13 May 2014
Bar G4S and Serco from bidding for government contracts
G4S and Serco should be barred from bidding for government business until a major fraud investigation into their practices has been completed, the Howard League for Penal Reform will say today (13 May).
The two multinationals are being investigated by the Serious Fraud Office (SFO) and have agreed to repay a total of more than £180million after it emerged that they had overcharged the taxpayer for electronic tagging.
A new dossier, outlining years of failure by the two companies in delivering justice contracts, has been compiled by the Howard League and will be presented to police today (13 May).
The charity’s Chief Executive, Frances Crook, will hand in the dossier at New Scotland Yard at 12.30pm and ask the Metropolitan Police and the City of London Police to assist the SFO inquiry.
The move is a protest against ministers’ decision to allow G4S and Serco to resume bidding for contracts while the SFO, itself a government department, continues its investigation.
A more comprehensive report, considering failures by other private firms such as Sodexo and GEOAmey, will be sent to MPs on the Public Accounts Committee, which heard evidence about the tagging scandal last November.
The report, titled Corporate Crime? A dossier on the failure of privatisation in the criminal justice system, features a litany of deeply concerning cases, including:
- How a terminally-ill prisoner on his way to hospital was kept waiting in handcuffs for 40 minutes in the street, in full view of the public, while G4S staff went to a bakery for lunch
- How Macmillan nurses were prevented, for contractual reasons, from entering a G4S prison to help an inmate dying of cancer
- How unlawful restraint contributed to the death of a 14-year-old boy in a secure training centre run by Serco
- How a Serco children’s prison became the most violent jail in England and Wales, accounting for one in 15 of assaults in the entire prison system
- How a woman in a Sodexo prison was allegedly forced to clean her cell after miscarrying
- How a woman was held for five years in solitary confinement in a Sodexo prison
- How roads had to be dug up after a £900million GEOAmey contract involved the purchase of prison vans that were too big to get into court premises
- How a GEOAmey prison van embarked on a 96-mile trip to drive a prisoner 50 yards because of a lack of suitable vehicles in the vicinity.

Saved data entries:
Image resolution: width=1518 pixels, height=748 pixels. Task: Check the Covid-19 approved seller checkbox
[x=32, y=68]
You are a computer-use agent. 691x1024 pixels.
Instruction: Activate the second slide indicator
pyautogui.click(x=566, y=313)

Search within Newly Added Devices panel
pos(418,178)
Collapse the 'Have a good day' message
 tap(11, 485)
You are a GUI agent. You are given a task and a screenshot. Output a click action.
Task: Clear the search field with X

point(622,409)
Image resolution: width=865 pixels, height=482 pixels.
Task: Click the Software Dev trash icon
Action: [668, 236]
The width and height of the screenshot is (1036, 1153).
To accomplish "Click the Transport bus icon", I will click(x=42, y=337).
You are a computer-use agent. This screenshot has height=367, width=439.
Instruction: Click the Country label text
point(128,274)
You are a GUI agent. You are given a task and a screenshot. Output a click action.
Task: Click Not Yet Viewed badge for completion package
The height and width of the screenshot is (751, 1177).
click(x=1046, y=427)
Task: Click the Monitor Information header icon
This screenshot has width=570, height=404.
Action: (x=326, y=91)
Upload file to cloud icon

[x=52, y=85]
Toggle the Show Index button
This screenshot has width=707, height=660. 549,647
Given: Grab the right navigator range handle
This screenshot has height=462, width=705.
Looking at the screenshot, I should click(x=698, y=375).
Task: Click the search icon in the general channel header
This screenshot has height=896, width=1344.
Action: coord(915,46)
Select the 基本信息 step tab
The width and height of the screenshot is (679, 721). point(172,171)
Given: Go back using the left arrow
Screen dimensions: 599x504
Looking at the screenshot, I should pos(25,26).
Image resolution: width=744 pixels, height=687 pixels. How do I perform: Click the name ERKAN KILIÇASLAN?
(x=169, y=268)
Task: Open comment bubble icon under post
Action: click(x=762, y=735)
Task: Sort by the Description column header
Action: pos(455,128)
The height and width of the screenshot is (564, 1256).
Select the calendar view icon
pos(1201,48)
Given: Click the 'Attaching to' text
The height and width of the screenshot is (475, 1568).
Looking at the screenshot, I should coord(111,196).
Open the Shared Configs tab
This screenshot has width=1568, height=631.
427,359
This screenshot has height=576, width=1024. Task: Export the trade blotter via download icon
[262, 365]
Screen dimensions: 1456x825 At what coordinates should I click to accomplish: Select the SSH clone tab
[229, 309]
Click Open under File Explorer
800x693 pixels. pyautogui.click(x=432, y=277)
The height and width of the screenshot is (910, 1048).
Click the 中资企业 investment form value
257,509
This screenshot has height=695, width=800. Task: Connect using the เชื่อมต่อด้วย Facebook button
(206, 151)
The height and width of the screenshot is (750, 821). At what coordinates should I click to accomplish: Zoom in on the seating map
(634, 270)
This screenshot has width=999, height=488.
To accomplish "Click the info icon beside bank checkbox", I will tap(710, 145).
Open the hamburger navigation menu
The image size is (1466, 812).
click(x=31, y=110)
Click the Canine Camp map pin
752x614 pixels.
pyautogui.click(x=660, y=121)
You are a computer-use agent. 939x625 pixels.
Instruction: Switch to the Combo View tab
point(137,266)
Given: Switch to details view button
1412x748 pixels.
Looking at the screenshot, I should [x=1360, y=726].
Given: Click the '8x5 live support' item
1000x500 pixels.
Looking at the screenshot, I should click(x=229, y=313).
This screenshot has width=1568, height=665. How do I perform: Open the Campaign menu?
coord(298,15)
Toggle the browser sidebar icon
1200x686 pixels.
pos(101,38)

#### Required action 1
Repeat word for word the stretch of the G4S and Serco article from "A more comprehensive" through "scandal last November.".
#### Required action 2
List every private company named in the G4S and Serco article.
These records were drawn from a separate source.

#### Exercise output 1
A more comprehensive report, considering failures by other private firms such as Sodexo and GEOAmey, will be sent to MPs on the Public Accounts Committee, which heard evidence about the tagging scandal last November.

#### Exercise output 2
G4S, Serco, Sodexo, GEOAmey